Many places throughout the United States of America take their names from the languages of the indigenous Native American/American Indian tribes that first lived there. Settlements, geographic features, and later town often too the Indian name - or more often, an Anglicized or misspelled version of it.
In my own home state of New Jersey, there are many places that take names from the Delaware, Lenape and other tribal names that were recorded.
Some places just sound strange enough that you would guess they were not English.

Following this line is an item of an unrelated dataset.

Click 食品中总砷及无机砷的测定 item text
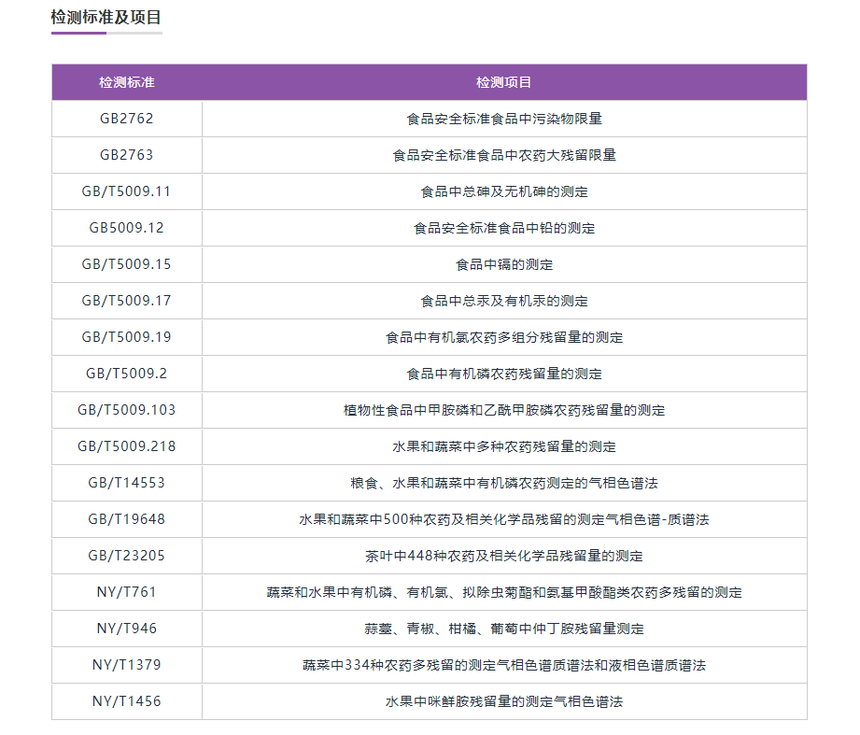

Ho-Ho-Kus, pronounced ho-HO-kus, is a borough located in Bergen County first settled in 1698. The meaning behind the town name is unclear. Origin stories vary but on the borough's own website, the most accepted origin is that Ho-Ho-Kus was a contraction of Mehokhokus or Mah-Ho-Ho-Kus, a native Delaware Indian term meaning “the Red Cedar,” as many older native terms beginning in “me” or “mah” lost their first syllables over time. The word is also a native term for running water, is similar to the word “hoccus” meaning fox and sounds similar to “Chihohokies,” the name of a native tribe whose chief lived in the area.
A few other examples:
Cinnaminson: Derived from the Lenni-Lenape word “senamensing” meaning “sweet water.”
Moonachie: Legend is that Moonachie was named after Chief Monaghie, a member of the Iroquois who inhabited the local cedar forests.
Hackensack: Derived from Lenni-Lenape word “Achsinnigeu-haki” meaning “stony ground.”
Paramus: The Lenape language word for the area, Peremessing, meant that it had an abundant population of wild turkey, was anglicized to become the word "Paramus"
Metuchen: Named for the Raritan Indian Chief, Matouchin, who lived in the area in the late 17th century.